Your objective: The string "will" appears in some lines of the entries that follow; copy each such line.

--- Data for this task Enclosed Below ---

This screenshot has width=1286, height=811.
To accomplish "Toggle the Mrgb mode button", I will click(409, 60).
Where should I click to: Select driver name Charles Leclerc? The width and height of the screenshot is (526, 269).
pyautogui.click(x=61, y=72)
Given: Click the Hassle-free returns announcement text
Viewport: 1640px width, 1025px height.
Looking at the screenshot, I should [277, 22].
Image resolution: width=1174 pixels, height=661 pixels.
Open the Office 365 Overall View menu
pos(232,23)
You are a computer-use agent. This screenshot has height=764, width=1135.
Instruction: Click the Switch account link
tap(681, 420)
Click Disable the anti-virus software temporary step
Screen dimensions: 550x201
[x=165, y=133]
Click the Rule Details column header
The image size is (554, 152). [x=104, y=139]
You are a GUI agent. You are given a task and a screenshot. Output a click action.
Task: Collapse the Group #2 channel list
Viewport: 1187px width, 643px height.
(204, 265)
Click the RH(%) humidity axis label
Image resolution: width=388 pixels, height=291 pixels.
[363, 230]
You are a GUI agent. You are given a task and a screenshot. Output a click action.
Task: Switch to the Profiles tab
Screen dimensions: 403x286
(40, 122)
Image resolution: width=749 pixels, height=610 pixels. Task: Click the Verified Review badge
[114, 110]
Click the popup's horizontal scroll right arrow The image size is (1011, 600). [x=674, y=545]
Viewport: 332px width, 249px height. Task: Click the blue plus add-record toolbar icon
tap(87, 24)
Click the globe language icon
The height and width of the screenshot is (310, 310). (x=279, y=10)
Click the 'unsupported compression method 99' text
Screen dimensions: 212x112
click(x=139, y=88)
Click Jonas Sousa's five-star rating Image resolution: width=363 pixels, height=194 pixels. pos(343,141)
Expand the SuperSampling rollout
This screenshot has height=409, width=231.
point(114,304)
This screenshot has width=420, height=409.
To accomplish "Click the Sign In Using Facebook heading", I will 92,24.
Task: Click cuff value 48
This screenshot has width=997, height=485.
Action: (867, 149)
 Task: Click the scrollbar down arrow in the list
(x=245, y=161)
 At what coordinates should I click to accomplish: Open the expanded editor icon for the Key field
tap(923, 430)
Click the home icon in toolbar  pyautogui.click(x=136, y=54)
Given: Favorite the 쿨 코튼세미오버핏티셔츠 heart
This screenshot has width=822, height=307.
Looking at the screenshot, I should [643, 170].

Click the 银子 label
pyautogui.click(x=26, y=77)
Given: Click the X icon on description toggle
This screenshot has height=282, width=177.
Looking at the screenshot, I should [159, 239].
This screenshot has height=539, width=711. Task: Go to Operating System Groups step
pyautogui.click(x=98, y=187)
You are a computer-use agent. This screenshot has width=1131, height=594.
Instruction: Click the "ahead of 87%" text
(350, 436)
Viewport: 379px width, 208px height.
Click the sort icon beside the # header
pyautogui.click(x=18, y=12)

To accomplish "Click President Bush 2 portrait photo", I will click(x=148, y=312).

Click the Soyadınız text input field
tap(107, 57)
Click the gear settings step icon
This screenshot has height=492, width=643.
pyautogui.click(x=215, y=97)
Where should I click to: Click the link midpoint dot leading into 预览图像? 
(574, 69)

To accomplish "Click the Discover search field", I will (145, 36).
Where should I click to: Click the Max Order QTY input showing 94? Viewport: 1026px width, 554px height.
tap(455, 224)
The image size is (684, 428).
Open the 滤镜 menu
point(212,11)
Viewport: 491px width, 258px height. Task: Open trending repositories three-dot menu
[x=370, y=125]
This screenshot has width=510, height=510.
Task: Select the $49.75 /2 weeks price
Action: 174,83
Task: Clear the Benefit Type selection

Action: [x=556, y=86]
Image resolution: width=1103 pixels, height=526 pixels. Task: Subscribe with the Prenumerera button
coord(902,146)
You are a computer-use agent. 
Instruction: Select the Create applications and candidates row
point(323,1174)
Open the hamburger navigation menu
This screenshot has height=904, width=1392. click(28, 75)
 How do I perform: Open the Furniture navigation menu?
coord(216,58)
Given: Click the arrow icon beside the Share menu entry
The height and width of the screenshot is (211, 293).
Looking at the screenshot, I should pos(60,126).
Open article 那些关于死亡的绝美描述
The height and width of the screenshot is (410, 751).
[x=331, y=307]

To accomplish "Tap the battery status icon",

--- End of Enclosed Data for this task ---

Task solution:
To accomplish "Toggle the Mrgb mode button", I will click(409, 60).
To accomplish "Click the Sign In Using Facebook heading", I will 92,24.
To accomplish "Click President Bush 2 portrait photo", I will click(x=148, y=312).
To accomplish "Click the Discover search field", I will (145, 36).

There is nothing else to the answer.